Keksen, Platzchen, Bredle, cukroví, keksići, maleńkie ciasteczka, tony masła, orzechów i cukru z wanilią. W naddunajskiej Europie tony maleńkich ciasteczek pieką na Święta, byłe Austro-Węgry w adwencie pachną orzechami, wanilią i cytrynową skórką. I nieważne czy te Święta w grudniu czy w styczniu, nieważne w jakim języku mówią - wszędzie tam, gdzie blask Najjaśniejszego Pana cesarza Franciszka Józefa rozjaśniał mroki środkowoeuropejskiej zimy, ciasteczka pieką, chowają do pudełek i tłuką po łapach za podjadanie, gdy jeszcze nie czas.


Cieszyńskie ciasteczka

Z czasów, gdy z Warszawy do Krakowa jeździło się koleją międzynarodową, z czasów Galicji, Austro-Węgier, z czasów monarchii Habsburskiej pochodzą cieszyńskie ciasteczka.
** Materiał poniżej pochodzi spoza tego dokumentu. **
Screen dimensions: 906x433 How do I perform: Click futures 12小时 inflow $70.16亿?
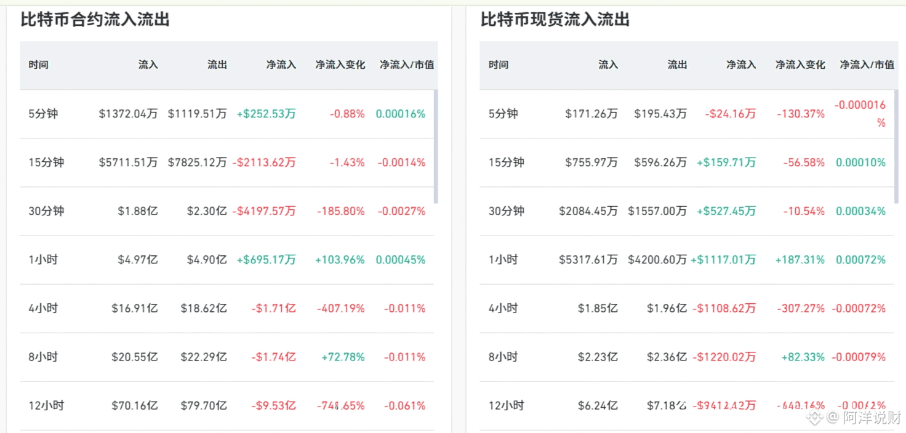click(x=134, y=405)
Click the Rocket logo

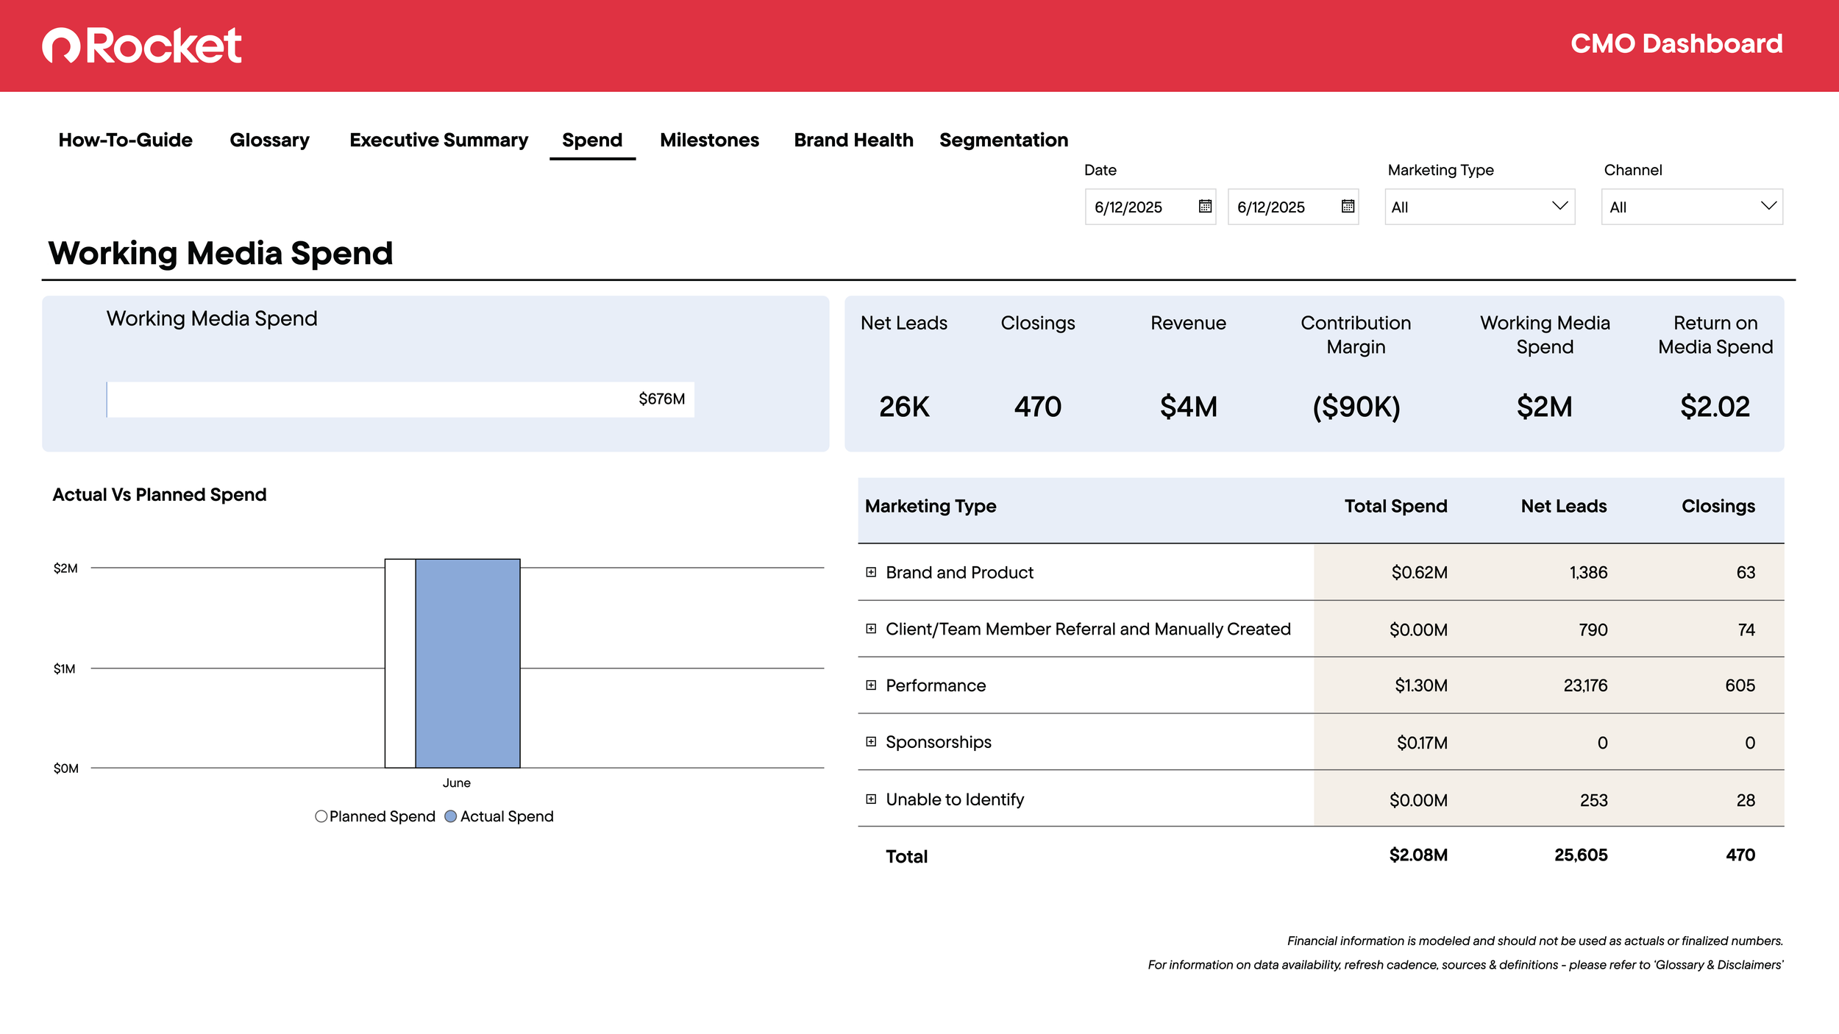142,46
Tak, tak, my też mamy swoje urocze, słodkie, malutkie ciasteczka świąteczne! Gospodynie nad Olzą co roku w adwent zapełniają puszki misternymi ciasteczkami i prześcigają się w tym, która upiecze najwięcej rodzajów. Podobno przepisów na cieszyńskie ciasteczka jest ponad sto!


Kakaowe księżyce 

Pracując w szkole językowej przed Świętami lubiłam wypytywać moich uczniów o ich ulubione zwyczaje bożonarodzeniowe. Oczywiście najbardziej zainteresowały mnie ciasteczka, o których opowiadała grupka zgłębiających ze mną tajniki języka czeskiego Cieszynian, szczególnie zaś kakaowo-cytrynowe księżyce, o których z błyskiem w oku i rozmarzeniem w głosie rozprawiał jeden z uczniów (Panie Piotrze, pozdrawiam! :)) Te ciasteczka to podobno coś najlepszego na świecie!
Cóż, oczywiście upiekłam i księżycami prosto z Cieszyna inauguruję tegoroczny sezon wypiekania zimowych ciasteczek, są wspaniałe :)
Przepis pochodzi z wydanej przez zamek w Cieszynie książeczki Cieszyńskie ciasteczka, o której już tu kiedyś pisałam. A na blogu znajdziecie też inne przepisy na cieszyńskie ciasteczka świąteczne, wystarczy kliknąć TUTAJ.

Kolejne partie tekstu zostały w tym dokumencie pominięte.